Jane Cage is a nationally recognized leader in disaster recovery and community resilience. She served as volunteer chairman of the Citizens Advisory Recovery Team (CART) in Joplin, Missouri, following the devastating 2011 tornado. Under her leadership, CART guided a citizen-led long-term planning process that formed the basis for Joplin’s long-term recovery plan. Cage is an adjunct instructor at the Federal Emergency Management Agency's National Disaster Emergency Management University, teaching a course on the Role of the Community After a Disaster. She has served on the Resilient America Roundtable at the National Academy of Sciences and on the external assessment panel for the Center for Risk-Based Community Resilience Planning at Colorado State University, sponsored by the National Institute of Standards and Technology (NIST). Her work has been recognized with the inaugural Rick Rescorla National Award for Resilience from the Department of Homeland Security and the Meta-Leader of the Year award from the Harvard National Preparedness Leadership Initiative. She speaks nationally on community engagement and collaboration and has traveled with her church group on more than fifteen trips to assist disaster-affected communities across the Midwest.
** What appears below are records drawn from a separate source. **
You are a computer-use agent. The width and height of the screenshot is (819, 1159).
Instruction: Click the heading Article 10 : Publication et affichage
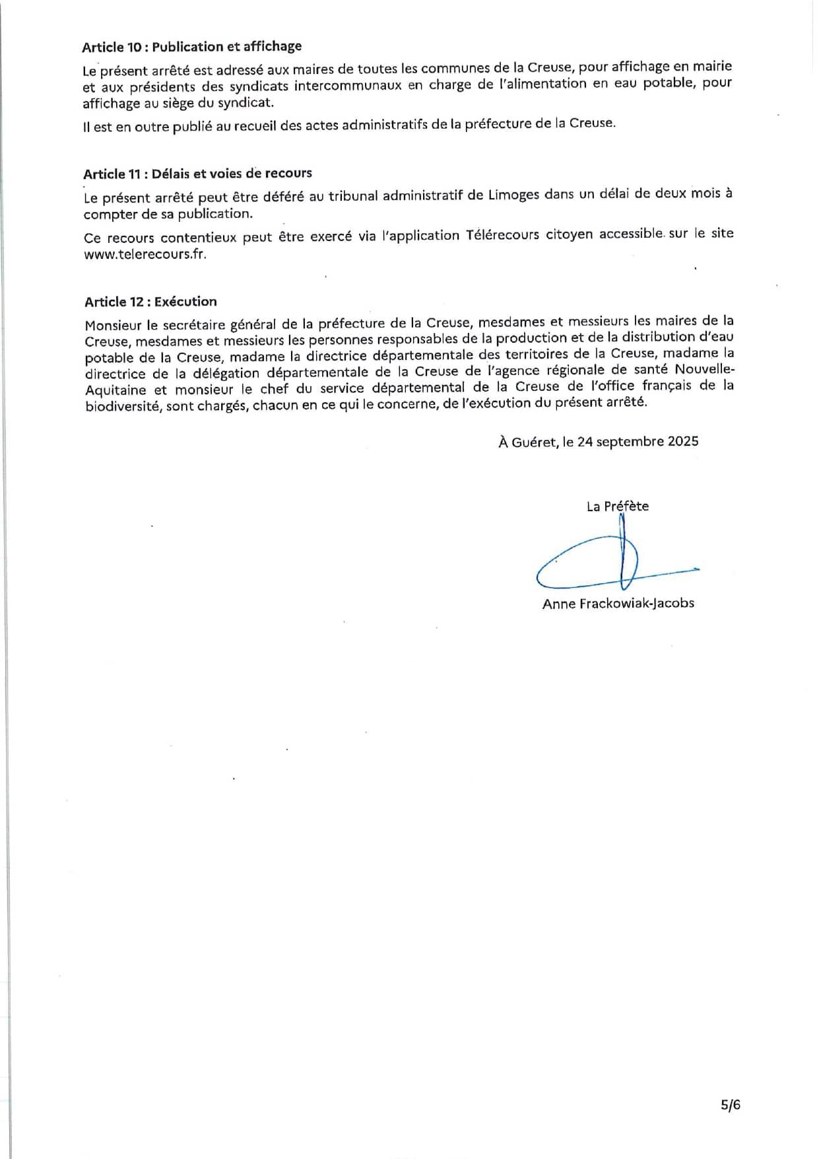(x=191, y=47)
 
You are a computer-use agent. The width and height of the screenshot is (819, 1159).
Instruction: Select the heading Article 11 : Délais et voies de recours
(x=197, y=174)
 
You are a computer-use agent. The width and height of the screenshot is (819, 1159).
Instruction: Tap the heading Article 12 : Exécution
(x=150, y=302)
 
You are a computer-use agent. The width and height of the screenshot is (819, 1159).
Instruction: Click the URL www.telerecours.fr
(x=145, y=255)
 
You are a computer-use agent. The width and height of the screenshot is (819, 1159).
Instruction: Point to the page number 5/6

Cage is the editor of Joplin Pays It Forward, a handbook that shares lessons learned from 48 local recovery leaders.

Jennifer First Headshot

Jennifer First is a social scientist in the School of Social Work at the University of Missouri and co-director of the Disaster and Community Crisis Center. Her research examines how individuals perceive, respond to, and recover from extreme weather hazards, with particular emphasis on tornado warning reception, protective decision-making, and post-tornado mental health. Following the 2011 Joplin tornado, she collaborated on a series of studies examining long-term recovery, including mental health outcomes, service utilization, and persistent unmet needs among affected residents. This work includes documenting survivors’ lived experiences years following the disaster—often described as “tornado brain”—reflecting the enduring cognitive and psychological effects of tornado-related trauma and highlighting the need for sustained, long-term investment in mental health services and comprehensive recovery supports.

Marc Levitan Headshot

Marc Levitan is the lead research engineer for the National Windstorm Impact Reduction Program at the National Institute of Standards and Technology (NIST).  He has over 25 years of experience in research on tornado, hurricane, and extreme wind effects on buildings and structures.  With respect to tornado research, Levitan served as lead investigator for NIST’s National Construction Safety Team technical investigation of the 2011 Joplin tornado, as well as for the NIST study of the 2013 Moore tornado. Levitan also heads up implementation of many recommendations resulting from these investigations, including chairing the American Society of Civil Engineers committee that developed the tornado load provisions for ASCE 7-22; the International Code Council (ICC) committee that developed the 2023 and previous editions of the ICC 500 Storm Shelter standard; and co-chairing the American Society of Civil Engineers/Structural Engineering Institute/American Meteorological Society committee developing a new standard on Wind Speed Estimation in Tornadoes. Levitan and colleagues were honored with a Department of Commerce Gold Medal and the 2024 Samuel J. Heyman Service to America Medal for development of the tornado load requirements incorporated into the International Building Code.